Il mese di dicembre iniziava col “botto”. Infatti, a differenza dell’anno precedente,  il “generale inverno” con le sue truppe fredde raggiungeva il bacino del Mediterraneo e avviava in grande stile la stagione meteorologica.

La cartina cromatica mostra la discesa di un nucleo di aria artica verso il bacino del Mediterraneo.Infatti, al di là dell’allegoria, l’alta pressione delle Azzorre spostava i suoi massimi verso l’Europa settentrionale e, come conseguenza, l’aria fredda artica scendeva verso il bacino del Mediterraneo, come un fiume in piena, dello spessore dell’oceano Atlantico. Le temperature registravano un deciso crollo  (minime costantemente sotto lo zero ed estese brinate notturne) e la prima neve imbiancava le pianure del Piemonte e dell’Emilia Romagna.

Seguiva una breve parentesi anticiclonica caratterizzata da cielo sereno, ma i raggi solari non riuscivano a mitigare le rigide temperature notturne, responsabili di intense brinate, con conseguente inversione termica e accumulo di sostanze inquinanti nelle grandi città.
Si è aperta una fase meteo molto interessante e coinvolgente – diceva il meteorologo . La nostra Penisola diverrà nei prossimi giorni meta della grandi depressioni fredde del nord Europa che invieranno impulsi freddi e perturbazioni in serie, capaci di favorire nuove precipitazioni e soprattutto nevicate a quote basse”.

L’alta pressione delle Azzorre che aveva garantito tempo stabile e soleggiato su gran parte del territorio nazionale, giovedì 7 dicembre lasciava spazio ad una nuova irruzione fredda (la seconda della stagione) che interessava la Penisola durante il ponte dell’Immacolata, innescando una nuova fase di tempo instabile, con nevicate su tutto l’Appennino centro-settentrionale e locali rovesci di pioggia al centro-sud
Le temperature subivano una nuova diminuzione e la seconda domenica del mese risultava grigia e gelida.

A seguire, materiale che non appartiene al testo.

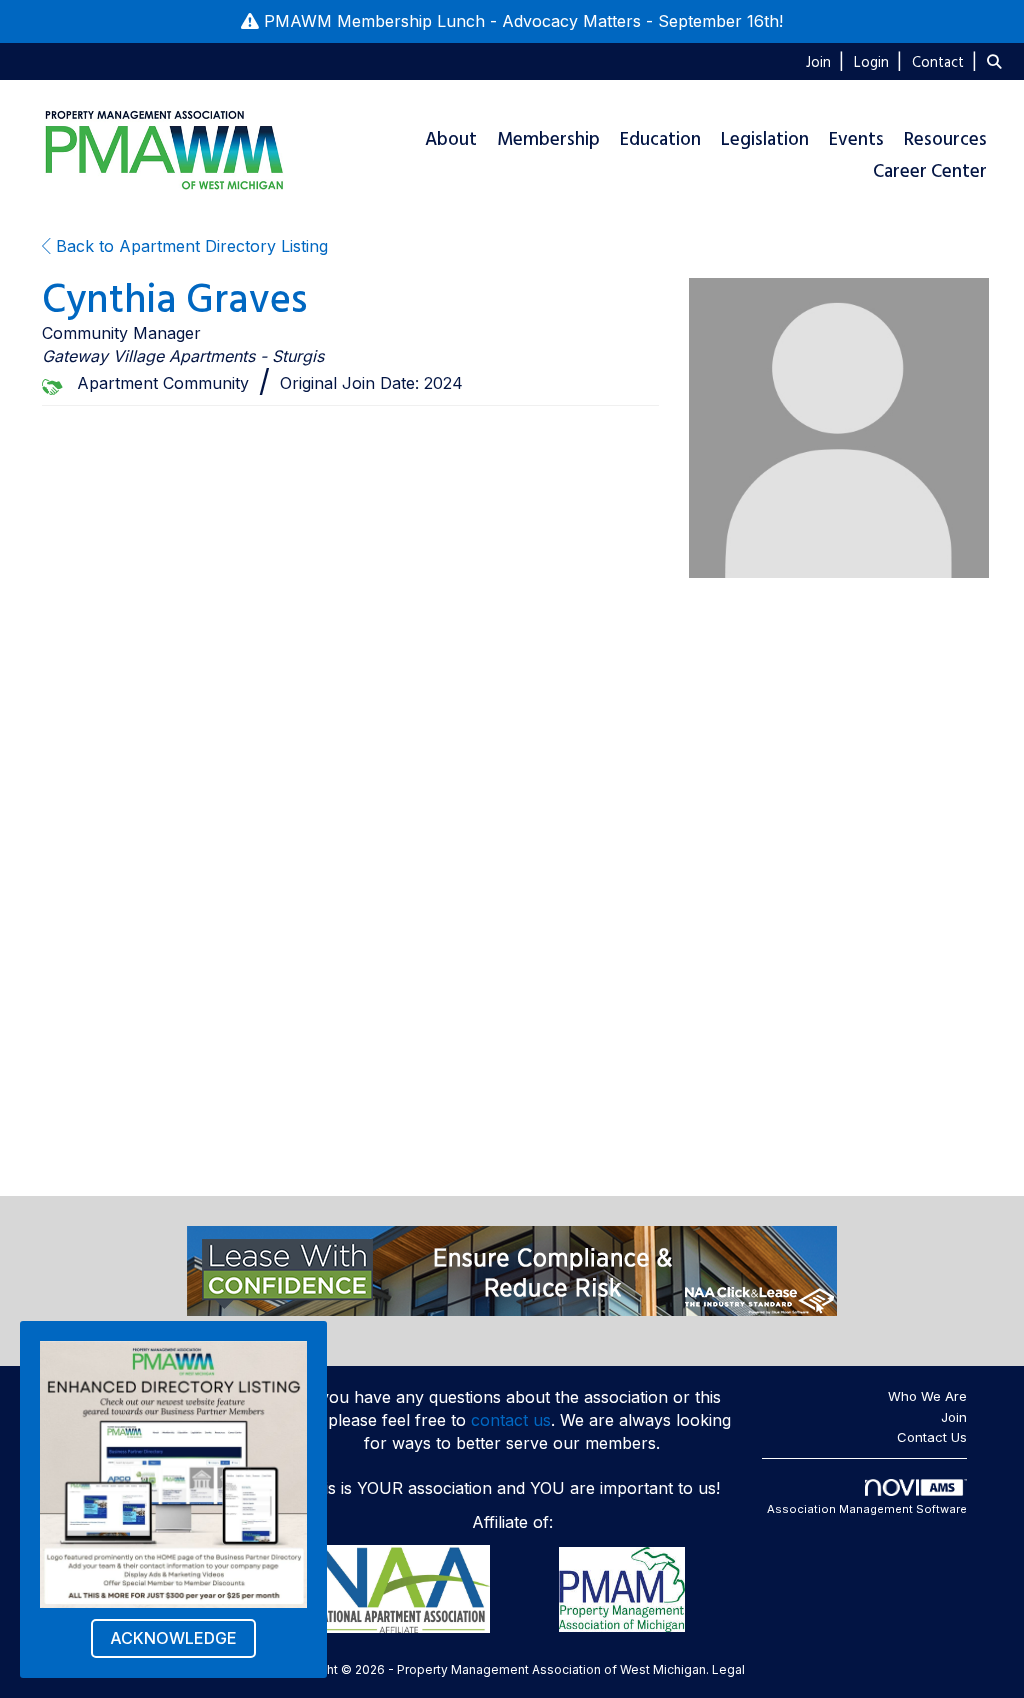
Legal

Immagine satellitare che ritrae la perturbazione atlantica in arrivo sull'Europa
Una fase decisamente perturbata, con abbondanti nevicate su tutto l’arco Alpino e fino a quote collinari   si registrava all’inizio della seconda settimana (11 dicembre). Infatti, nel giro di 48 ore, due intense perturbazioni atlantiche, si muovevano da ovest verso est, richiamando correnti umide e miti meridionali. La presenza di aria fredda al suolo favoriva nevicate in pianura su Piemonte e Lombardia, mentre piogge diffuse e localmente intense (in Emilia Romagna il fiume Enza rompeva gli argini allagando la frazione di Brescello, mentre nel Modenese tracimava il fiume Secchia e a Colorno il torrente Parma), interessavano tutto il versante Tirrenico, dalla Liguria (dove si registravano raffiche di vento fino a 165 km/h), fino alla Campania e Calabria.  (Ecco alcune foto di cronaca che documentavano gli allagamenti a Brescello in Emilia Romagna).

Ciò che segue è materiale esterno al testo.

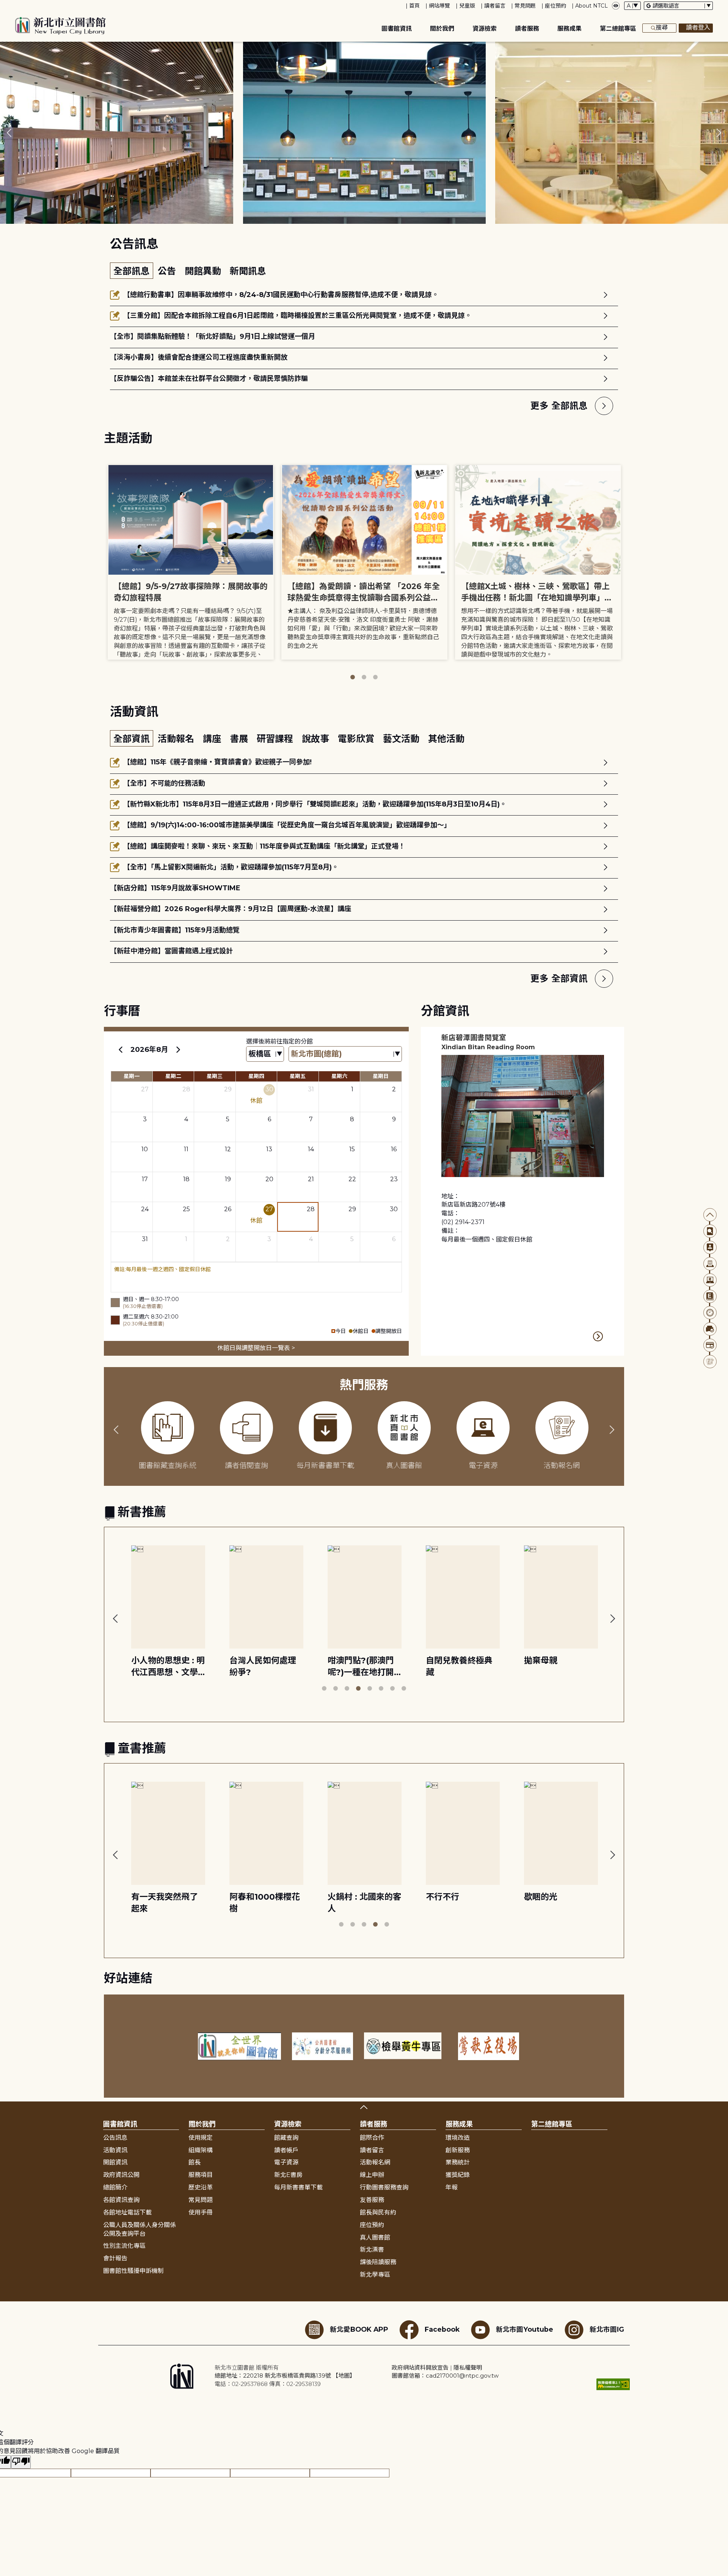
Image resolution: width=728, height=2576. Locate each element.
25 (186, 1209)
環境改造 (458, 2137)
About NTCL (591, 5)
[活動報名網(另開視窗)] (710, 1361)
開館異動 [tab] (204, 271)
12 (228, 1149)
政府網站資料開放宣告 (420, 2367)
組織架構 (200, 2150)
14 (311, 1149)
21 (311, 1179)
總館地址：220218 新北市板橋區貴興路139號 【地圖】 (285, 2375)
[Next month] (178, 1049)
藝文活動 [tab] (402, 738)
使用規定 (200, 2137)
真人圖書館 (375, 2237)
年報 (452, 2187)
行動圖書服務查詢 (384, 2187)
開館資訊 (115, 2162)
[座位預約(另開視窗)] (710, 1329)
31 (311, 1089)
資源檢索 (484, 28)
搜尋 (662, 27)
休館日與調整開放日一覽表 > (256, 1348)
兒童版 (467, 5)
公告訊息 (115, 2137)
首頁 (414, 5)
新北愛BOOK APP (359, 2329)
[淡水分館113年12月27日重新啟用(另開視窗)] (364, 133)
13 (269, 1149)
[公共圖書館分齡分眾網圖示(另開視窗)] (322, 2046)
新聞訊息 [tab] (248, 271)
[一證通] (710, 1345)
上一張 (9, 133)
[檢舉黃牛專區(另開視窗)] (405, 2046)
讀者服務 (527, 28)
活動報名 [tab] (177, 738)
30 (269, 1089)
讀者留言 (494, 5)
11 (186, 1149)
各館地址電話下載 (127, 2212)
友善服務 (372, 2200)
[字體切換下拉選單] (632, 5)
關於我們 (442, 28)
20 (269, 1179)
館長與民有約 (378, 2212)
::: (3, 5)
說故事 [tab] (317, 738)
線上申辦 (372, 2174)
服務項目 (200, 2174)
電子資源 (286, 2162)
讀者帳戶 (286, 2150)
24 (145, 1209)
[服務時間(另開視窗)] (710, 1312)
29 (228, 1089)
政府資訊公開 (121, 2174)
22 (352, 1179)
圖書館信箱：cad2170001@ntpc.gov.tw (445, 2375)
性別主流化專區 (124, 2245)
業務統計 (458, 2162)
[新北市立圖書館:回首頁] (60, 26)
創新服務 (458, 2150)
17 (145, 1179)
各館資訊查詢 (121, 2200)
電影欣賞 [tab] (357, 738)
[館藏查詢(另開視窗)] (710, 1231)
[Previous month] (120, 1049)
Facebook (442, 2329)
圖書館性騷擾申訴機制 (133, 2270)
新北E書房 (288, 2174)
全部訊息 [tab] (131, 271)
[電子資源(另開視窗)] (710, 1280)
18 (186, 1179)
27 (145, 1089)
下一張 (719, 133)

allagamenti a Brescello allagamenti a Brescello allagamenti a Brescello allagamenti a Brescello



Non c'è che dire – diceva il meteorologo -  dicembre è iniziato con il botto; dopo le nevicate che nella giornata di sabato hanno interessato diverse zone del centro Italia, (Umbria e Marche) domenica è stata la volta del nord Italia con Aosta imbiancata da oltre 60 cm di neve ma con la neve che si è vista su diverse zone di pianura di Piemonte e Lombardia”.

Seguiva una breve pausa anticiclonica con un rialzo termico che portava le temperature a superare i valori medi del periodo, per qualche giorno. Alle condizioni di stabilità atmosferica si associava, però, la comparsa di nebbia nelle valli del nord e un’accentuazione dell’inversione termica con accumulo di inquinanti nei  grandi centri urbani.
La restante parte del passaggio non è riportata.